The full Q4 FY26 numbers

Metric Q4 FY26 Q4 FY25 YoY QoQ
Revenue Rs 10,892 Cr Rs 9,894 Cr +10.1% +7.0%
EBITDA Rs 1,440 Cr Rs 1,781 Cr -19.2% +14.6%
EBITDA Margin 13.22% 18.00% -478 bps +87 bps
PBT (ex-exceptional) Rs 631 Cr Rs 1,737 Cr -63.7% +32.6%
PAT Rs 1,857 Cr Rs 1,351 Cr +37.4% +361%
PAT (post minority) Rs 1,830 Cr Rs 1,025 Cr +78.5% +663.8%

Why PAT is up 78% when operations collapsed

This is the critical question. Revenue grew 10% year-on-year — respectable. But EBITDA fell 19% and margin compressed nearly 480 basis points to 13.22% from 18% — pointing to severe cost pressure from energy, fuel and logistics costs linked to the West Asia conflict and rupee depreciation. PBT before exceptional items crashed 63.7% to Rs 631 crore.
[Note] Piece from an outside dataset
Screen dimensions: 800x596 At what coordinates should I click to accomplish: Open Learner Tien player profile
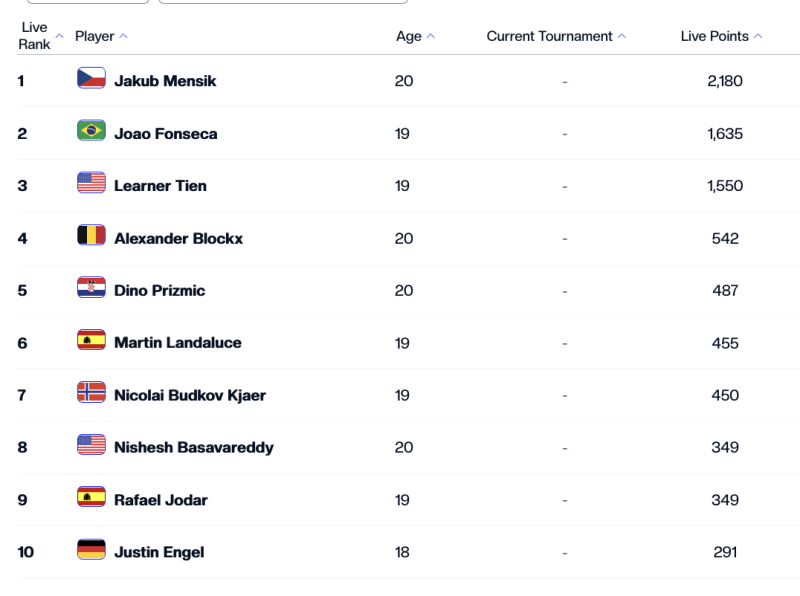pyautogui.click(x=160, y=186)
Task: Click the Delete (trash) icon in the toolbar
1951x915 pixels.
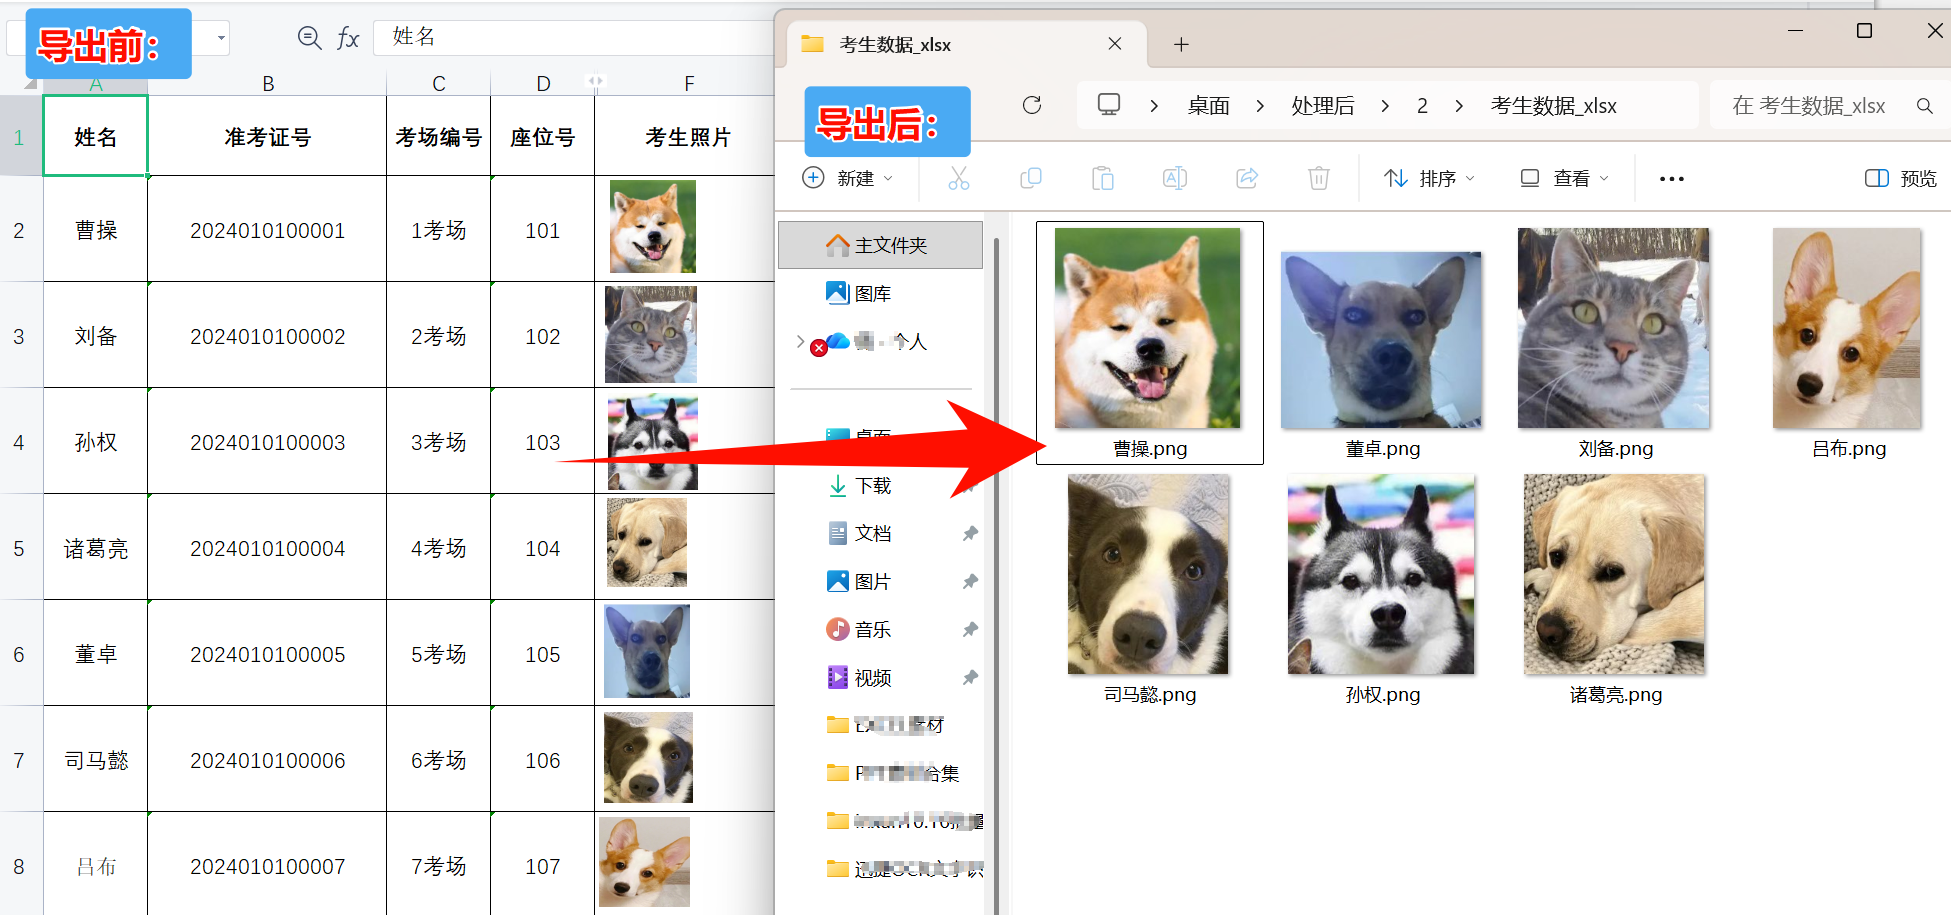Action: coord(1318,178)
Yet PAT came in at Rs 1,857 crore — significantly above PBT. The explanation is a tax credit in Q4 FY26 that converted a weak pre-tax profit into a strong post-tax number. Deferred tax benefits or prior period tax credits can create this disconnect where PAT materially exceeds PBT, and that is precisely what happened here. The exceptional loss of Rs 102.51 crore was absorbed within the P&L but did not prevent the tax credit from driving the PAT higher.

The other income line also compressed significantly — Rs 257.68 crore versus Rs 659.40 crore in Q4 FY25 — a Rs 400 crore year-on-year decline that further weighed on pre-tax profitability and explains much of the PBT collapse beyond the EBITDA deterioration.

The sequential picture — some green shoots

The QoQ trajectory offers modest comfort. EBITDA rose 14.6% sequentially from Q3 FY26 and EBITDA margin expanded 87 basis points from 12.35% to 13.22% — suggesting that Q3 was the trough and a gradual operating recovery is underway. PBT before exceptional items also improved 32.6% sequentially. The PAT jump of 361% sequentially is almost entirely tax-credit driven and not an operating signal.

The bottom line

Ambuja Cements’ Q4 FY26 results confirm what the market has been pricing in for months — the operating business is under severe pressure from energy costs, rupee depreciation and competitive supply dynamics, with EBITDA margin at 13.22% representing a dramatic decline from the 18% delivered a year ago. The PAT number flatters the quarter through tax effects and should not be read as evidence of operational recovery. The real test for Ambuja and the broader Adani cement platform will be whether energy costs stabilise in H1 FY27 and whether the pending ACC-Ambuja merger can deliver the cost and operational synergies the market needs to see.

Disclaimer: This article is for informational purposes only and does not constitute investment advice. Please consult a qualified financial advisor before making investment decisions.